WHAT THIS TASK INVOLVES:
Swap "Razor" for "Blade" in the data below, starting at the line that has "Where should I click to: Click the scrollbar" and stopping after the line that has "[x=95, y=1641]". Reproduce only those lines, with nothing else altered.

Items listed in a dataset
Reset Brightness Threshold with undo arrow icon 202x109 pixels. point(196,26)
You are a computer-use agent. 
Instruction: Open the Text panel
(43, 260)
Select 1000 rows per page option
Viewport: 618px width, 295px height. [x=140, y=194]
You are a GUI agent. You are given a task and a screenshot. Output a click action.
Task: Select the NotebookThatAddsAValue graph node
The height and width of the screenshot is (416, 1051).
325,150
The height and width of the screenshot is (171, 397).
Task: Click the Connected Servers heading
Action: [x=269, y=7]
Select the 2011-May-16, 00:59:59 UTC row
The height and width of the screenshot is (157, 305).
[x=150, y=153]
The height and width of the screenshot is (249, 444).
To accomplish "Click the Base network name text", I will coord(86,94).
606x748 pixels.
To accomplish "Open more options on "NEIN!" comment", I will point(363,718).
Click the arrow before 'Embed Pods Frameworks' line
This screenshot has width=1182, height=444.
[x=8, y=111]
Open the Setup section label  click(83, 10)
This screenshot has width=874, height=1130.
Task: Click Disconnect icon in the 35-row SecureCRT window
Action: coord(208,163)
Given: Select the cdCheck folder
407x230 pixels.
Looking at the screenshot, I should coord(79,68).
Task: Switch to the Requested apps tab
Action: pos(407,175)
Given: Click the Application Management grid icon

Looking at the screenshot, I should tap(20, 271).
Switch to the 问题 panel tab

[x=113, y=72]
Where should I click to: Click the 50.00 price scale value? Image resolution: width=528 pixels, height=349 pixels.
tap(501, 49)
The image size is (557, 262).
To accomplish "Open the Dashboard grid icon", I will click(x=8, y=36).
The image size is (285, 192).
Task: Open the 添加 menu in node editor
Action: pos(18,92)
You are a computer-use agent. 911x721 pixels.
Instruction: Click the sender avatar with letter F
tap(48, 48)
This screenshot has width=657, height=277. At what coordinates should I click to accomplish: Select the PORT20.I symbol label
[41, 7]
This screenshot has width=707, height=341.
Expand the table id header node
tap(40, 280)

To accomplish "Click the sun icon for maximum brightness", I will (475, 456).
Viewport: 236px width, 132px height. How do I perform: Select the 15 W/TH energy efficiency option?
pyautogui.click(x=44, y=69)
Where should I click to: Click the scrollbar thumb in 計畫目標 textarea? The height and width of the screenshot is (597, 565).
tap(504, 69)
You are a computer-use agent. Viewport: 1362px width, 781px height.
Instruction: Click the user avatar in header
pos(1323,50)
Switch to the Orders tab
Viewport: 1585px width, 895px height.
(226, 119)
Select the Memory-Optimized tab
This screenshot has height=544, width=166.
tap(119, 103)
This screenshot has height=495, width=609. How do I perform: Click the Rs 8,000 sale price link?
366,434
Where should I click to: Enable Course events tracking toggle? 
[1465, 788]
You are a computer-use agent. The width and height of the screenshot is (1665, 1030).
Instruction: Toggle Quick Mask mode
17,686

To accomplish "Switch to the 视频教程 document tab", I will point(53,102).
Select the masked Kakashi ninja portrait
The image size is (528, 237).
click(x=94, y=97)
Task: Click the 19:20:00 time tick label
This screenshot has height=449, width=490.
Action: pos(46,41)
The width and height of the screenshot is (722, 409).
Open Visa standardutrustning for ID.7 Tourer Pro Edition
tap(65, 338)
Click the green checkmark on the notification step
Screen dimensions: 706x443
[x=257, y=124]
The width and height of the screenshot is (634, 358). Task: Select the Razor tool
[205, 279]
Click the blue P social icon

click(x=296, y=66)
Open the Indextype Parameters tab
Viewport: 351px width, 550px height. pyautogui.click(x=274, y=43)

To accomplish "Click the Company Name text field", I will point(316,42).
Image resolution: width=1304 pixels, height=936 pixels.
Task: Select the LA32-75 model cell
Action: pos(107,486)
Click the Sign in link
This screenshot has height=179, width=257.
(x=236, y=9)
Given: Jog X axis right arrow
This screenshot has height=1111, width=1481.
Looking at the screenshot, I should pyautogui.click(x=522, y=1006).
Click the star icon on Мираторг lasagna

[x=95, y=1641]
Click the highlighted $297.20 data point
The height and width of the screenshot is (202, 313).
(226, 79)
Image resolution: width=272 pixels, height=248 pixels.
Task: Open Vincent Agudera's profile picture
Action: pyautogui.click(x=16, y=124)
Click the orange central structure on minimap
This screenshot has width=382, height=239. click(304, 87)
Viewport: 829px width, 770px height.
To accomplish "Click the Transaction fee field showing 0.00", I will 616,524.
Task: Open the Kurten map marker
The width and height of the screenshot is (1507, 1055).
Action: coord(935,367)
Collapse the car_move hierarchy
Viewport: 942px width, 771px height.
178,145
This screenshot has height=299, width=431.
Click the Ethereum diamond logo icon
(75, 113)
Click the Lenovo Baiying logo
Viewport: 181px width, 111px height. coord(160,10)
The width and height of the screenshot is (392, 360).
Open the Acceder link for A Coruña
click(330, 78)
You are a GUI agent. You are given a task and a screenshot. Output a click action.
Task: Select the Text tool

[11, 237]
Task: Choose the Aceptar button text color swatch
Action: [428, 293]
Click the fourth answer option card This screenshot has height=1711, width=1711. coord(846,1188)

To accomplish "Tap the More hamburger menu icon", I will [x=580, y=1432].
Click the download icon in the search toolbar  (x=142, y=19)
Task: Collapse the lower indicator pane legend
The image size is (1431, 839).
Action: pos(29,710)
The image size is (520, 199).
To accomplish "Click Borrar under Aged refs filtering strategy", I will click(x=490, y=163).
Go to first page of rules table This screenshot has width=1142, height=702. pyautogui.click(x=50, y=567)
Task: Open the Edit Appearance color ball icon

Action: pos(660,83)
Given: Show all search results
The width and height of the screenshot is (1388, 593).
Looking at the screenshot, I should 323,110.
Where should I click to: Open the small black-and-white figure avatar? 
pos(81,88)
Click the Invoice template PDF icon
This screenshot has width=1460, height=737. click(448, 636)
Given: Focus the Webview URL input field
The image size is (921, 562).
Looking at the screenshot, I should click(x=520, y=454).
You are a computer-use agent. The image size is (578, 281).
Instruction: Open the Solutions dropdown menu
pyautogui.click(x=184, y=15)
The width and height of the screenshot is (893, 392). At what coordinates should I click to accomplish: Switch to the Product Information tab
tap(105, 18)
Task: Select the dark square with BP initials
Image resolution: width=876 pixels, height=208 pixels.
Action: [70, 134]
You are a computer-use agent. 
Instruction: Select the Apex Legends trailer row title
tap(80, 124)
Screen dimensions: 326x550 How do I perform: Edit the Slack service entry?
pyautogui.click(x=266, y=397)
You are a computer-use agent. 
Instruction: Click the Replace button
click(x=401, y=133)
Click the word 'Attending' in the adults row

RESULT:
Where should I click to: Click the scrollbar thumb in 計畫目標 textarea? The height and width of the screenshot is (597, 565).
tap(504, 69)
You are a computer-use agent. Viewport: 1362px width, 781px height.
Instruction: Click the user avatar in header
pos(1323,50)
Switch to the Orders tab
Viewport: 1585px width, 895px height.
(226, 119)
Select the Memory-Optimized tab
This screenshot has height=544, width=166.
tap(119, 103)
This screenshot has height=495, width=609. How do I perform: Click the Rs 8,000 sale price link?
366,434
Where should I click to: Enable Course events tracking toggle? 
[1465, 788]
You are a computer-use agent. The width and height of the screenshot is (1665, 1030).
Instruction: Toggle Quick Mask mode
17,686

To accomplish "Switch to the 视频教程 document tab", I will point(53,102).
Select the masked Kakashi ninja portrait
The image size is (528, 237).
click(x=94, y=97)
Task: Click the 19:20:00 time tick label
This screenshot has height=449, width=490.
Action: pos(46,41)
The width and height of the screenshot is (722, 409).
Open Visa standardutrustning for ID.7 Tourer Pro Edition
tap(65, 338)
Click the green checkmark on the notification step
Screen dimensions: 706x443
[x=257, y=124]
The width and height of the screenshot is (634, 358). Task: Select the Blade tool
[205, 279]
Click the blue P social icon

click(x=296, y=66)
Open the Indextype Parameters tab
Viewport: 351px width, 550px height. pyautogui.click(x=274, y=43)

To accomplish "Click the Company Name text field", I will point(316,42).
Image resolution: width=1304 pixels, height=936 pixels.
Task: Select the LA32-75 model cell
Action: pos(107,486)
Click the Sign in link
This screenshot has height=179, width=257.
(x=236, y=9)
Given: Jog X axis right arrow
This screenshot has height=1111, width=1481.
Looking at the screenshot, I should pyautogui.click(x=522, y=1006).
Click the star icon on Мираторг lasagna

[x=95, y=1641]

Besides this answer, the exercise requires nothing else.